New-Algorithm-Can-Streamline-Data-Restoration-Of-Event-Logs

The high accuracy of the new data restoration algorithm guarantees its applications not only in current enterprises but also in future AI applications

Process models and optimisation processes rely on the quality of data. Missing data can lead to models that generate an incorrect analysis. In a new study, researchers from Pusan National University, South Korea, have developed an improved algorithm that uses correlations between existing information to restore missing data in an event log with a high degree of accuracy.

Digitalisation has enabled businesses to record their operations in event logs where each activity in a business process is recorded as data with certain attributes such as a timestamp, event name etc. These logs are helpful as they give an overview of the operations and can be used to develop process models that optimise the business process. However, the quality of the optimisation process is only as good as the data stored and event logs with missing events lead to poor analysis and data models.

In a collaborative study, researchers from Pusan National University, South Korea, including Dr. Sunghyun Sim and Prof. Hyerim Bae, along with Prof. Ling Liu from Georgia Institute of Technology have developed a method that can restore missing data in an event log. The study, published in IEEE Transactions on Services Computing, uses imputation methods that use correlations between available data to find missing information. “Since data is collected from multiple perspectives in numerous information systems, there is a relationship between the collected data. Starting with this point, our study suggested a method of restoring missing event values by utilising the relationship among entities in the event log, which can overcome human error or system,” said Dr. Sim.

Also Read: It’s All About Data Analytics

In event logs, events have attributes that are linked to other events in “single event” or “multiple event” relationships. In the former case, each attribute of an event corresponds to a unique attribute in another event. Based on this relationship, the researchers developed a Systematic Event Imputation (SEI) method that restores a missing value by simply referring to the available value it is linked to.

However, in the latter case where attributes have multiple correspondences, a simple matching of attributes is not possible. For such situations, a multiple event imputation (MEI) method was developed where missing events are first estimated and used to create event sequences or event chains. These sequences can be compared with an event log without missing data to restore the missing event attributes.

These imputation methods were applied simultaneously by a bagging recurrent event imputation (BREI) algorithm, using bootstrap sampling and recurrent event imputation (REI) to repair the event log. On tests with real-world event logs, the researchers found that their algorithm improved restoration accuracy by 10–30 per cent compared to existing restoration algorithms. Moreover, it could restore almost 90 per cent of the data accuracy even when more than half of it was missing.

Apart from optimizing business processes, the researchers are optimistic that such an algorithm can be extended to other applications that rely on the quality of data.
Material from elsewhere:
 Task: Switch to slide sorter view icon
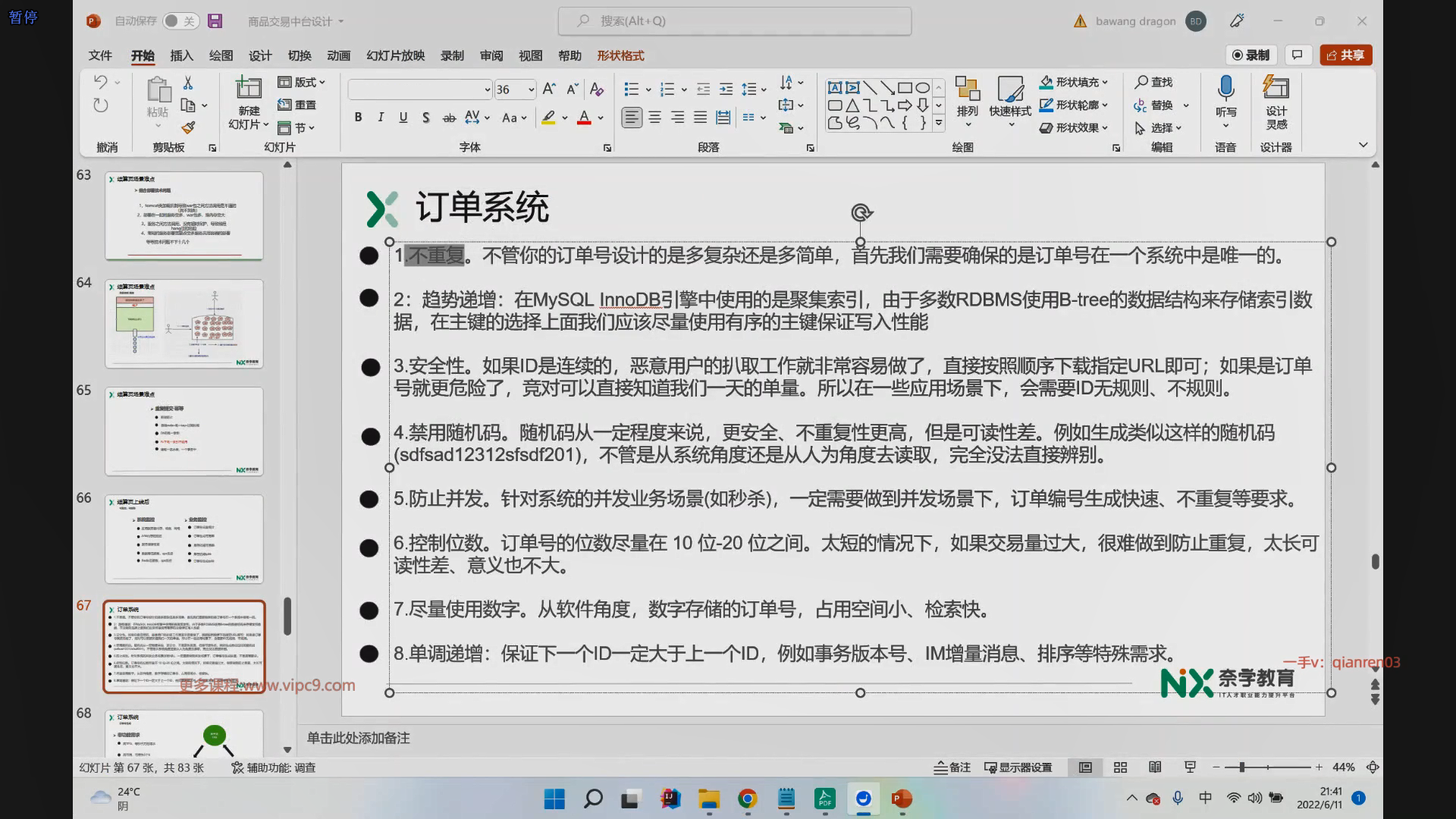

One promising avenue lies in improving the data fed to AI systems and this method has the potential to accelerate the development of AI technologies. “It is possible to improve the performance of artificial intelligence by improving the quality of data in its learning process. The algorithm will also help prevent model malfunction by improving the quality of data it collects in real-time in a real-time environment,” said Prof. Hyerim.

The high accuracy of the new algorithm, as well as its versatility, is sure to ensure its widespread application in the industry in the near future.